Unité Mixte de Recherche INRA AgroParisTech GABI Génétique Animale et Biologie Intégrative

Déterminisme génétique de la taille des bovins.

P.eldar [CC BY-SA 4.0 (https://creativecommons.org/licenses/by-sa/4.0)], from Wikimedia Commons
Dans le cadre du consortium international "1000 génomes bovins", des chercheurs de l’Inra et d’Allice et leurs collègues étrangers ont exploré le déterminisme génétique de la stature des animaux, mettant en évidence sa complexité. Au moins 163 régions génomiques sont impliquées dans le contrôle génétique de la taille des bovins, mais elles n’expliquent que 14 % de la variabilité de ce caractère dans des populations contrôle. Ce déterminisme génétique complexe de la taille s’apparente à ce qui a été observé chez l’homme pour lequel les gènes mis en évidence n’expliquent que 10 à 20 % de la variabilité observée.

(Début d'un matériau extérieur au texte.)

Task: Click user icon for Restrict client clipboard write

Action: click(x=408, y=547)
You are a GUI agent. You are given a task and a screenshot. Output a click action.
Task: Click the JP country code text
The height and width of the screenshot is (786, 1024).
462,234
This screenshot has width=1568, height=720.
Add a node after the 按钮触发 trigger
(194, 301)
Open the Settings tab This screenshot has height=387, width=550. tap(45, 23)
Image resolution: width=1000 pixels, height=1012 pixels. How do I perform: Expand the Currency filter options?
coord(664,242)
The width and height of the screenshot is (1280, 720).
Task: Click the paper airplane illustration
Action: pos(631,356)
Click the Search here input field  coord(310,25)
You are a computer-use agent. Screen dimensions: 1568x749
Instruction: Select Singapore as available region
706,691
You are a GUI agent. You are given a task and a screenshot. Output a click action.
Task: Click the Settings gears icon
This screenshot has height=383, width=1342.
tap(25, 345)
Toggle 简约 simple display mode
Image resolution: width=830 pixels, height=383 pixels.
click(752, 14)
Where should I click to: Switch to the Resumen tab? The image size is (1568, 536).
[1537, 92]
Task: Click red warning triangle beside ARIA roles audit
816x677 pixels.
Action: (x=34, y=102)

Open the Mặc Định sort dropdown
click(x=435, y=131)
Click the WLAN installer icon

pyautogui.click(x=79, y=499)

MOTS-CLES : Bovin ; stature ; séquence des génomes

Андрюша Романов, Displayed skeleton of a domestic cow, CC BY 4.0 Скелет домашней коровы, 2014
Depuis 10 000 ans, les bovins accompagnent l’homme. De l’auroch sauvage, auquel Jules César prête « une taille un peu moindre que celle des éléphants », à la vache Dexter, tout juste 1 m au garrot, la stature des bovins a évolué sous l’effet de la génétique et de l’environnement. 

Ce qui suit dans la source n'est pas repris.